## Problem to work on
I would like the lines below, from the one with "Viewport: 733px width, 564px height." through the one with "The width and height of the screenshot is (670, 420).", copied exactly and without any pictures.
___ Input for this task ___
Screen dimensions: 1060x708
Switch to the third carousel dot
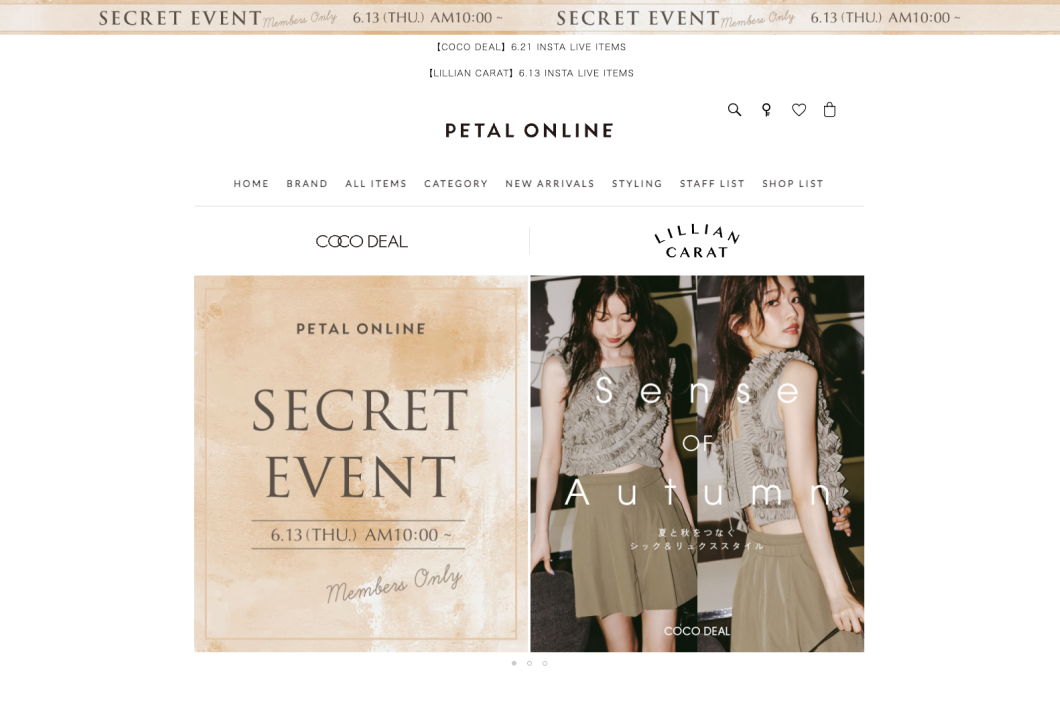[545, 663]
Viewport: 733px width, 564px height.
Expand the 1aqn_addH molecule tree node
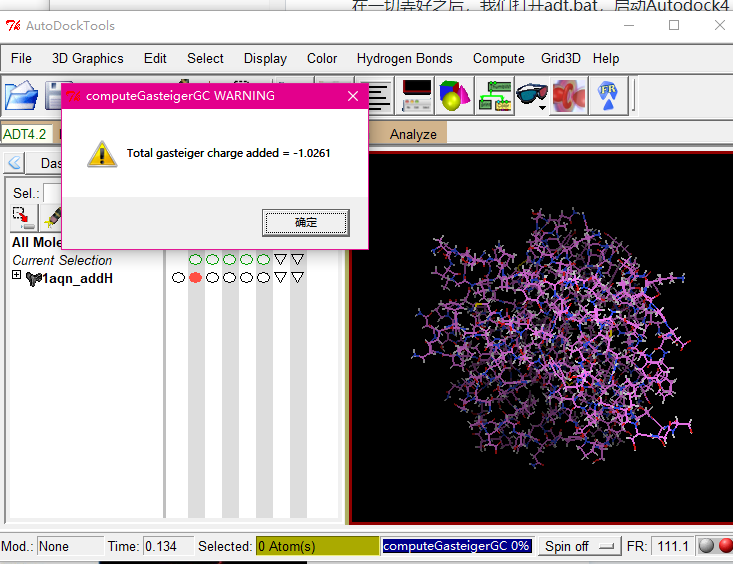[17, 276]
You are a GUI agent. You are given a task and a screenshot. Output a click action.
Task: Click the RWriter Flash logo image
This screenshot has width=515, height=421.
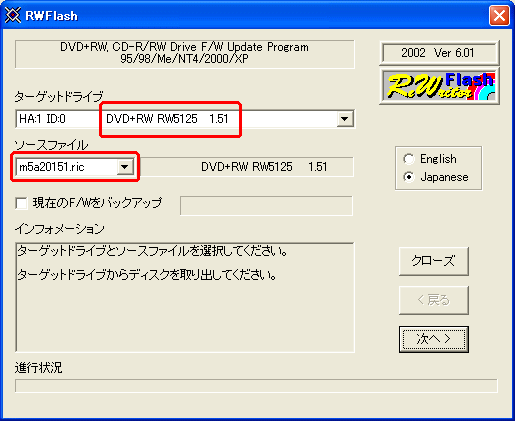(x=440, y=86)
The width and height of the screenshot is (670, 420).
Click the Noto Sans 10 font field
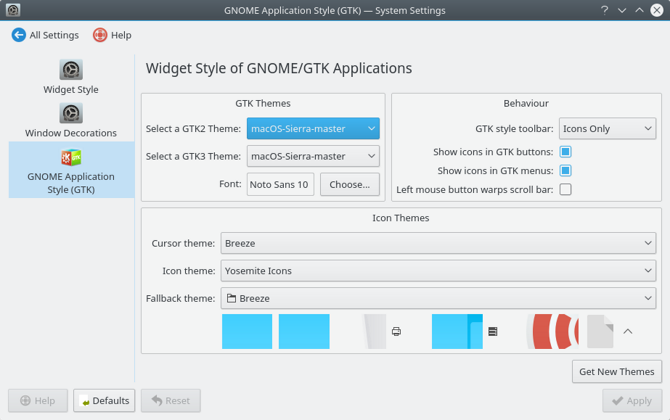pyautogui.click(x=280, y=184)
___
___ Input for this task ___
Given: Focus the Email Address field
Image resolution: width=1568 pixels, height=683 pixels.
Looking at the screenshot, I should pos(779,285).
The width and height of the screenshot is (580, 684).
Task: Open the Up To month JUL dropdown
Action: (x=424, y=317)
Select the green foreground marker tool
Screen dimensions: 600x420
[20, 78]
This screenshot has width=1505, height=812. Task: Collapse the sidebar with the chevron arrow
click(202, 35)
___
## Result below
Viewport: 733px width, 564px height.
Expand the 1aqn_addH molecule tree node
[17, 276]
You are a GUI agent. You are given a task and a screenshot. Output a click action.
Task: Click the RWriter Flash logo image
This screenshot has width=515, height=421.
(x=440, y=86)
The width and height of the screenshot is (670, 420).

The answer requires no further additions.